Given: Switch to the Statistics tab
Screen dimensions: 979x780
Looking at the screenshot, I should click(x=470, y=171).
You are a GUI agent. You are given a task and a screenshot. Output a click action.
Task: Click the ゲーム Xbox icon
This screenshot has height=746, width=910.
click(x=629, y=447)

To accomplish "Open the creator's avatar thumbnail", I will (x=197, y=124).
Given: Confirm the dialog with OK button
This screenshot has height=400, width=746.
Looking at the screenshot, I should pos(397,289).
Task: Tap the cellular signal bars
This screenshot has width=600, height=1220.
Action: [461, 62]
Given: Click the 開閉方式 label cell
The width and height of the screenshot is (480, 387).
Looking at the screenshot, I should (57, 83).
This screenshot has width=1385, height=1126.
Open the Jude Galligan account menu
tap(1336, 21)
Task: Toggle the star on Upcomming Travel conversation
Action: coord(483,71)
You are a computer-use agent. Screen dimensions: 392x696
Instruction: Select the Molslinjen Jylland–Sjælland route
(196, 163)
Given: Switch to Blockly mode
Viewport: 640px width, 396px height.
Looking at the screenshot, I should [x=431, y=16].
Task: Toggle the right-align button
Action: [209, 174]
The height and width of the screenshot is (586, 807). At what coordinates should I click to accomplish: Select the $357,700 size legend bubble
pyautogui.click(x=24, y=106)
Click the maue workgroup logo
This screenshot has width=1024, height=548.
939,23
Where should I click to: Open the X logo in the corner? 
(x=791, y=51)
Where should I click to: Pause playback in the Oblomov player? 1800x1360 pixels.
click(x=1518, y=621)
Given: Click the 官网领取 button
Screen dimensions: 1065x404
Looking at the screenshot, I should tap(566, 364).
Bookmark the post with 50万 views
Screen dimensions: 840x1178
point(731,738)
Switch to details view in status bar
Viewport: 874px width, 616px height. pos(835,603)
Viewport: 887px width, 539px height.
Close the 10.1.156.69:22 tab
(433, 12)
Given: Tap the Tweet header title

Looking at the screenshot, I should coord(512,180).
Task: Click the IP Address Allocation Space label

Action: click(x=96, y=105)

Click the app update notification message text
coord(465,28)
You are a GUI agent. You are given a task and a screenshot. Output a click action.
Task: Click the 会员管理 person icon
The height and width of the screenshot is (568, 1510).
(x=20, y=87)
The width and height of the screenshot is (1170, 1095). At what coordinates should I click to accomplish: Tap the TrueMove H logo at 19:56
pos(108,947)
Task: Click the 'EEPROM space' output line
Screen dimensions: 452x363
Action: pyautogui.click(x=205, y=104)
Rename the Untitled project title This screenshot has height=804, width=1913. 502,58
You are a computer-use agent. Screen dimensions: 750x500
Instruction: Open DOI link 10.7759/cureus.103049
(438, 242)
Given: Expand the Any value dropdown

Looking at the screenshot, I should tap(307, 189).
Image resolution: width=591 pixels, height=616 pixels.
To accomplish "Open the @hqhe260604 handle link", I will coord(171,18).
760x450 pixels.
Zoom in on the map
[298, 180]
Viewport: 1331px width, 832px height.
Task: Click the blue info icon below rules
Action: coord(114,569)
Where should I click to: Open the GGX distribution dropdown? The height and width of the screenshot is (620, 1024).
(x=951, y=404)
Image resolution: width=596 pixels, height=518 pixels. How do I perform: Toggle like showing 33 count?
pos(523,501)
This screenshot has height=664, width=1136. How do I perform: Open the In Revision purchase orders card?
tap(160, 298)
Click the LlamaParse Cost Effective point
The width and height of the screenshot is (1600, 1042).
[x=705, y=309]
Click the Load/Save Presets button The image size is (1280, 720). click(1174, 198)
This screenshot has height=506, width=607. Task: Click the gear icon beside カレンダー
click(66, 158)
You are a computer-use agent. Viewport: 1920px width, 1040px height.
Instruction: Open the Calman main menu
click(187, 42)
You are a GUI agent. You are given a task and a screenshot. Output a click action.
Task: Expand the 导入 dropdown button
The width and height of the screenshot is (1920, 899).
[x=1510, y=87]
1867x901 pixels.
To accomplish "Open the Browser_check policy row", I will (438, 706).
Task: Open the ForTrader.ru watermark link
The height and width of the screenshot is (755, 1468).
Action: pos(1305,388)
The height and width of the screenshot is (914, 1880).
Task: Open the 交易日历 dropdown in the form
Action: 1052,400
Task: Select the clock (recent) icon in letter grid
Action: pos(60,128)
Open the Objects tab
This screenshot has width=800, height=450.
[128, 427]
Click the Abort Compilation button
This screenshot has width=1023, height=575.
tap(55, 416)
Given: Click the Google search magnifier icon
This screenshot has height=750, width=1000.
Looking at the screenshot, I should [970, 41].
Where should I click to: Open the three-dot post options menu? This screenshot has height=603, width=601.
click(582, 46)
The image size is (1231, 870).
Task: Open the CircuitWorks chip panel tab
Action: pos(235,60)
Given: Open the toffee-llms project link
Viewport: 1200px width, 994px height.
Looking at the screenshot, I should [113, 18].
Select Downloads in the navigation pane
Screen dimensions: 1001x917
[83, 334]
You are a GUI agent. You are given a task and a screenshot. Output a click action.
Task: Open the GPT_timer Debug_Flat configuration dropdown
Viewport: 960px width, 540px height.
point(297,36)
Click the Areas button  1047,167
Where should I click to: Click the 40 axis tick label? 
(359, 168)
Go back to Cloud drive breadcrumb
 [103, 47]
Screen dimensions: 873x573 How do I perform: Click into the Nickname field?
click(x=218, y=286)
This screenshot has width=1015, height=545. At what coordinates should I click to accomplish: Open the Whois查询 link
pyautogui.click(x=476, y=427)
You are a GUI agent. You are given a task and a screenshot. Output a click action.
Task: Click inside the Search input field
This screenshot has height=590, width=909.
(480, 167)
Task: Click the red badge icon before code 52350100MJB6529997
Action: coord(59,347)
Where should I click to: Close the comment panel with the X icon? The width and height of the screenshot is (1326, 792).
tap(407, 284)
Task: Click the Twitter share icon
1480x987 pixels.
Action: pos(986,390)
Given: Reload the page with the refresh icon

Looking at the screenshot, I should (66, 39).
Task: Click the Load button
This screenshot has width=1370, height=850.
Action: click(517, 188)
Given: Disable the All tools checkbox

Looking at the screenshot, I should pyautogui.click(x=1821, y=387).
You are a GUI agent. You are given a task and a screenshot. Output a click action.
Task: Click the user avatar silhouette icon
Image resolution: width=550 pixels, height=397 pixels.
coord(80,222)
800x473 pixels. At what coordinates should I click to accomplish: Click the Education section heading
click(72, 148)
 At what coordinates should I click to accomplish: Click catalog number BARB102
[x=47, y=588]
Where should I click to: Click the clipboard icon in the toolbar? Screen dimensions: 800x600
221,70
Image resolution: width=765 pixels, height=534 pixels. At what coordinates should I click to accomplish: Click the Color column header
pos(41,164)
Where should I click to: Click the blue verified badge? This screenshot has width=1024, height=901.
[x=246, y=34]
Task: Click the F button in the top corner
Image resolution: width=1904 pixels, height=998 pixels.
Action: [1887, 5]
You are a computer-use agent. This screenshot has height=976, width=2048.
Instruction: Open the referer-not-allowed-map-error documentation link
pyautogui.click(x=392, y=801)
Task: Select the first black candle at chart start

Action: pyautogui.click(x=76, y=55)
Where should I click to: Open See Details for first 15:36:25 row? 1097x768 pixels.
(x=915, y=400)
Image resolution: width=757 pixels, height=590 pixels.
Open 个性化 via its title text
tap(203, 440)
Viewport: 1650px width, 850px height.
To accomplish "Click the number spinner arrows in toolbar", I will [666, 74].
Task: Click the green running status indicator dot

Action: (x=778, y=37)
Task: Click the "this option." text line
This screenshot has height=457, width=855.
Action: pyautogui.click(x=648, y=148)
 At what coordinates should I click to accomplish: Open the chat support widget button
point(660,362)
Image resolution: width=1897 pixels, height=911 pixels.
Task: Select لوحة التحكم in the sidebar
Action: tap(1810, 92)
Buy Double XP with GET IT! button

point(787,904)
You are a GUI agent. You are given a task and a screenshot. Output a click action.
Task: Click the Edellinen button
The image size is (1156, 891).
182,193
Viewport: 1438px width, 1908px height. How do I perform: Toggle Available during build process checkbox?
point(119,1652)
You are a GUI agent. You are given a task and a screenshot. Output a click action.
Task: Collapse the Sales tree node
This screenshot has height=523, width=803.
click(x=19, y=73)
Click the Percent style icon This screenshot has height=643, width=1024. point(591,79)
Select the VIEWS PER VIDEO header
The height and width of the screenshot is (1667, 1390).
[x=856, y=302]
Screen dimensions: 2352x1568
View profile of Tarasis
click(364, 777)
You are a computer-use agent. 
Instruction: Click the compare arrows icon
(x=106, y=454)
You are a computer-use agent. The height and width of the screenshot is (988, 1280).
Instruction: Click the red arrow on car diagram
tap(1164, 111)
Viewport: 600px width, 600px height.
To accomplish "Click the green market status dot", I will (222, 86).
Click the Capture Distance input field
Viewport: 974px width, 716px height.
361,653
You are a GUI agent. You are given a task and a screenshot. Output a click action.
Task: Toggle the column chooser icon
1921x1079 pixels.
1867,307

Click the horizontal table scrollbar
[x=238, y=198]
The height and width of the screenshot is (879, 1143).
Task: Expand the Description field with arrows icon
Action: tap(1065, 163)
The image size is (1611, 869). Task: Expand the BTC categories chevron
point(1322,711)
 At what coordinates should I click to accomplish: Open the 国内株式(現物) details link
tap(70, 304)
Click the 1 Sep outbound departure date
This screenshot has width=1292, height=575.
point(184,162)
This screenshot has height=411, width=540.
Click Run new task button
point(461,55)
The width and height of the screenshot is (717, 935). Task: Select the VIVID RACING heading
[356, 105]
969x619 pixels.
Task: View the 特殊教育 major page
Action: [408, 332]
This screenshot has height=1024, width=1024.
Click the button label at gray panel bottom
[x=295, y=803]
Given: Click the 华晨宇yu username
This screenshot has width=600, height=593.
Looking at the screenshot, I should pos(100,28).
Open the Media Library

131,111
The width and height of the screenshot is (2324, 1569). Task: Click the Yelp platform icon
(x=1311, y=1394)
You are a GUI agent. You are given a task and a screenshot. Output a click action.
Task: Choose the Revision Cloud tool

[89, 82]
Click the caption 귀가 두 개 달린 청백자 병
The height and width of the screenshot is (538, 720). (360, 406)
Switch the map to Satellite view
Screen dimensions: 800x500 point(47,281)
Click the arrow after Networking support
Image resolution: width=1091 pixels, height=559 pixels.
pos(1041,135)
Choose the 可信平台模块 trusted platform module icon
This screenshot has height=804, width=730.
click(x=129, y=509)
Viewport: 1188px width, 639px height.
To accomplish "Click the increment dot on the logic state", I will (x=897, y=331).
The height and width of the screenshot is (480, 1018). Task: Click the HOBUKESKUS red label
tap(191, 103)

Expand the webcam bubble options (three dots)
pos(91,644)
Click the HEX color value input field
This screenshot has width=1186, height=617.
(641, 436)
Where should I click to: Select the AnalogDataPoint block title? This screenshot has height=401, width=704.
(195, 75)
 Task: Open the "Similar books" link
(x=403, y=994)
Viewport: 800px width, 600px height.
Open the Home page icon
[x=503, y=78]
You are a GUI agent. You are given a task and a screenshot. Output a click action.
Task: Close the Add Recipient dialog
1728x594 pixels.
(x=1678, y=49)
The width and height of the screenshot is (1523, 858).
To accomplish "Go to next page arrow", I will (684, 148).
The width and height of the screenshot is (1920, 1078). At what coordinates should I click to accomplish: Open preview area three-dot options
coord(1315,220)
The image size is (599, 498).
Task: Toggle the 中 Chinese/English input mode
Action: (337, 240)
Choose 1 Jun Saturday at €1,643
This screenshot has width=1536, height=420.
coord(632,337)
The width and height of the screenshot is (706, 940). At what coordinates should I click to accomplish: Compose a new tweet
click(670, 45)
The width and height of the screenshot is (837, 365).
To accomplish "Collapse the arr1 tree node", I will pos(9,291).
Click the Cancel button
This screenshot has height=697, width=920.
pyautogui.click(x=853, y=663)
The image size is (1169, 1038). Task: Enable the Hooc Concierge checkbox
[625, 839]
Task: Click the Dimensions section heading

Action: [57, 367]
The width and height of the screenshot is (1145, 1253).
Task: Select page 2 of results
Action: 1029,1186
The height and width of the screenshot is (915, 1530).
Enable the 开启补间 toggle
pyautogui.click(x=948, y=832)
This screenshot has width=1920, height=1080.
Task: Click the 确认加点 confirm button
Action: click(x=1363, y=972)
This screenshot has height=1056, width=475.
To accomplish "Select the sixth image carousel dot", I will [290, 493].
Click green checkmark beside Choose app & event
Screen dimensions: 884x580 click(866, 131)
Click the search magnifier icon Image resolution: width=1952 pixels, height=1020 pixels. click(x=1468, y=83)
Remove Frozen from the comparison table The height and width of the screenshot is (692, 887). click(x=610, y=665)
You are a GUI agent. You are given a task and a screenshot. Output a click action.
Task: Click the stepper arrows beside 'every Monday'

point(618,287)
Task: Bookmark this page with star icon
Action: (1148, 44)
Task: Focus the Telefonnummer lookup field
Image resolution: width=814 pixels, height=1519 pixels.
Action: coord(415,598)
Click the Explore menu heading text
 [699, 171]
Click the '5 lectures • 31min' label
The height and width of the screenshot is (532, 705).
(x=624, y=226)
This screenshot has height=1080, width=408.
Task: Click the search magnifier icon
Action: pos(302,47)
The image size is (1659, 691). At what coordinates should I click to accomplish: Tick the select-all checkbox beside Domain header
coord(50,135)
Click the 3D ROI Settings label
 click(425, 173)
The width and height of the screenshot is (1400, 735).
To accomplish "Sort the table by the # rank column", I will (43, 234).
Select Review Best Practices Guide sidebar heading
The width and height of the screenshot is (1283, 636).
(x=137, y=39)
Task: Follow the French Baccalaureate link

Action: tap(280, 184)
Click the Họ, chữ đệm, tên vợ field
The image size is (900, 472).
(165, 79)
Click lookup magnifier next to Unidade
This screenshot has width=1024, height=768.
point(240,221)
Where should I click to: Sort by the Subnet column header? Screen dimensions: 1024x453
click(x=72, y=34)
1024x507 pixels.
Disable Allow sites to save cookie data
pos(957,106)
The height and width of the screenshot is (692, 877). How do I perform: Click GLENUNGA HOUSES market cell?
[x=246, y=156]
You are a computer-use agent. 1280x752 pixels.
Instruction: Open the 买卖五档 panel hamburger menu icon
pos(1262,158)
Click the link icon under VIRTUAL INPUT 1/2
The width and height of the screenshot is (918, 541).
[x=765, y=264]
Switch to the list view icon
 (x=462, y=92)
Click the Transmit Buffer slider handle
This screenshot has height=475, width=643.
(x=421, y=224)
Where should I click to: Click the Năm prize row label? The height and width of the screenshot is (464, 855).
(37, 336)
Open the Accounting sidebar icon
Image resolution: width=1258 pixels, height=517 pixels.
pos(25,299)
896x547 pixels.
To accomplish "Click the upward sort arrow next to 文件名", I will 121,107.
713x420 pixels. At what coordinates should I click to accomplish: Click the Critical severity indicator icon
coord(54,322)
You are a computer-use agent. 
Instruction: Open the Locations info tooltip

##############################

EXERCISE AIM:
Among the entries above, the lines between the ones containing "Where should I click to: Click the clipboard" and "You are a computer-use agent. This", inclusive, are to be transcribed exactly. No other line is to be given.

SOLUTION FOR THIS PROBLEM:
Where should I click to: Click the clipboard icon in the toolbar? Screen dimensions: 800x600
221,70
Image resolution: width=765 pixels, height=534 pixels. At what coordinates should I click to accomplish: Click the Color column header
pos(41,164)
Where should I click to: Click the blue verified badge? This screenshot has width=1024, height=901.
[x=246, y=34]
Task: Click the F button in the top corner
Image resolution: width=1904 pixels, height=998 pixels.
Action: [1887, 5]
You are a computer-use agent. This screenshot has height=976, width=2048.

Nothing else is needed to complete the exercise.